The experimental evaluation of 7 groups of kaffir lily recorded in the table shows that the one-time spraying effect of the pesticide suspending agent is better than that of the sprayed existing pesticide for 3-4 times, wherein the 1000-fold liquid of the pesticide suspending agent is compared with the 1000-fold liquid of 50% carbendazim, the 1000-fold liquid of 70% thiophanate wettable powder and the 1000-fold liquid of 50% amobam, the resistance effect on leaf spot is 30-40% higher, and the resistance effect on scale insects is 60-70% higher; compared with a combined solution of 50% carbendazim 1000-fold solution, 70% thiophanate 1000-fold solution and 50% amobam 1000-fold solution, the composition has the advantages that the resistance effect on leaf spot is 10% higher, and the resistance effect on scale insects is about 30% higher.

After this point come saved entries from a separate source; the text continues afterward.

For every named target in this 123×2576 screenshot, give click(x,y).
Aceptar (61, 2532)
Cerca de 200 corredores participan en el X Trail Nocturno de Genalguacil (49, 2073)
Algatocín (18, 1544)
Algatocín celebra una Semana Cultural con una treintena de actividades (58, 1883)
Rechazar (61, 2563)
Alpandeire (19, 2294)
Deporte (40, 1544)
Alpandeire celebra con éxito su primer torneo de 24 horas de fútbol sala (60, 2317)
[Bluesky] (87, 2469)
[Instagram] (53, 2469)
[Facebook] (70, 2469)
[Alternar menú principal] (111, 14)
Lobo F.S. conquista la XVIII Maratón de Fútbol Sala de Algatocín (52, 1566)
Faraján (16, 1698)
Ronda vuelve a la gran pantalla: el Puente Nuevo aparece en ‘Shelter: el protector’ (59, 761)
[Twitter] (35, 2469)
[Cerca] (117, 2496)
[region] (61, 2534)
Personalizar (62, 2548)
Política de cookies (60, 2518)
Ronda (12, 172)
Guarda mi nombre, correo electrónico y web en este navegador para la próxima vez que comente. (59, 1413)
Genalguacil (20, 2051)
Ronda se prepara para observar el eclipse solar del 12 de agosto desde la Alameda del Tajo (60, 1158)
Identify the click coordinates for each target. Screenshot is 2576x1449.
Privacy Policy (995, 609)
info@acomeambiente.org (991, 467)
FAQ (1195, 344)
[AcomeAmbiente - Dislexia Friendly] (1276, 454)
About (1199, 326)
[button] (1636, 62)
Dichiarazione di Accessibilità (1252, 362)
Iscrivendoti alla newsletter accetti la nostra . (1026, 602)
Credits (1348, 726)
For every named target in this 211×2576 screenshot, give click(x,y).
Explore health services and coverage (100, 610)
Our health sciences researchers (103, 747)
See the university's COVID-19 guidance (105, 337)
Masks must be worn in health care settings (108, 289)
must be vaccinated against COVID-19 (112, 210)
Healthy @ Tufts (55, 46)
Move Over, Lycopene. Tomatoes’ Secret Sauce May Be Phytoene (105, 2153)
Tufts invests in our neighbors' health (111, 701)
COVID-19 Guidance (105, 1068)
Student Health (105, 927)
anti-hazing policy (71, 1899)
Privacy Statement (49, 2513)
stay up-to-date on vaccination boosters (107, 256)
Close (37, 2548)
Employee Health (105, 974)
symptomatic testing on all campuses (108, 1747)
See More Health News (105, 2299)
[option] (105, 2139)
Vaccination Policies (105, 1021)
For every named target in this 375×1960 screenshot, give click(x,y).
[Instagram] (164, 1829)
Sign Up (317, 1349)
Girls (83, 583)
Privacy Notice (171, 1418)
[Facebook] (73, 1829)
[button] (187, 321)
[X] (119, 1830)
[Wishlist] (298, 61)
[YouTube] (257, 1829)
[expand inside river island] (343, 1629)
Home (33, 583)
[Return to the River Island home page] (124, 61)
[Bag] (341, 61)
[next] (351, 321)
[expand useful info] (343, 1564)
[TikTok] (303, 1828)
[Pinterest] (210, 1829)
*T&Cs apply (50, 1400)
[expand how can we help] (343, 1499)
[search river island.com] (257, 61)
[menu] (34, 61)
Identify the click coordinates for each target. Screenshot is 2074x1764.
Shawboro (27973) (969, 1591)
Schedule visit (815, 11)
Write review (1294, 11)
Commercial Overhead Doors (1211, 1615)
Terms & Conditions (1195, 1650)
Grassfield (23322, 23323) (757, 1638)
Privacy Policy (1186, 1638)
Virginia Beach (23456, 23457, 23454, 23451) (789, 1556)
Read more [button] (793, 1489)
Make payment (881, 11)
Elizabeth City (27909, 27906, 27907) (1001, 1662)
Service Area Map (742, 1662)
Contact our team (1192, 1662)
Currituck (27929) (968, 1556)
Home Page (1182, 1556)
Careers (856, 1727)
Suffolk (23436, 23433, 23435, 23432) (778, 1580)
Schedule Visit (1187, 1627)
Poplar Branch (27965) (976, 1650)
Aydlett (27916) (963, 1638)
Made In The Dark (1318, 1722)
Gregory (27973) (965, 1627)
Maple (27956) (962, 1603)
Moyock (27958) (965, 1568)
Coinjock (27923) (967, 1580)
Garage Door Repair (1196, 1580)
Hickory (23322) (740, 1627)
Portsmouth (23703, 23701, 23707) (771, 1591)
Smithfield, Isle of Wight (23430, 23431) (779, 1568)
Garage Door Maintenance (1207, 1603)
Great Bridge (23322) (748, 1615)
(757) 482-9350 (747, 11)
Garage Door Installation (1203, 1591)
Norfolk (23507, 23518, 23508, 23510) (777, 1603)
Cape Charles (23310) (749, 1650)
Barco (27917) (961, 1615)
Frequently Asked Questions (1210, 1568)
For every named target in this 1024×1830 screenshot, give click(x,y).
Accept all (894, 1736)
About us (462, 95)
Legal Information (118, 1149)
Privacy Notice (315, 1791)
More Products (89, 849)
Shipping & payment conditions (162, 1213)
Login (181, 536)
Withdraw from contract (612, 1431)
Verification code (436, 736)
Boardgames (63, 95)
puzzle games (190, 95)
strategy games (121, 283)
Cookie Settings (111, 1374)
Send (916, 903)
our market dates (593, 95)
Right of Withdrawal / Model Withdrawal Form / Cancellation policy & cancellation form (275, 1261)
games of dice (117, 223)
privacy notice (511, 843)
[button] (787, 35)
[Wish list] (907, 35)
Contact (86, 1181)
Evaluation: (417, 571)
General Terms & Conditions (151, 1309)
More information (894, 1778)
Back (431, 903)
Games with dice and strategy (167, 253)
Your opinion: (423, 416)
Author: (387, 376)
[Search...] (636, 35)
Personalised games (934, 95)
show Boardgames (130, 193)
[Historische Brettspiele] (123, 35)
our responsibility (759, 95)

While the invention has been described in further detail with reference to specific embodiments thereof, it is not intended that the invention be limited to the specific embodiments thereof; for those skilled in the art to which the present invention pertains and related technologies, the extension, operation method and data replacement should fall within the protection scope of the present invention based on the technical solution of the present invention.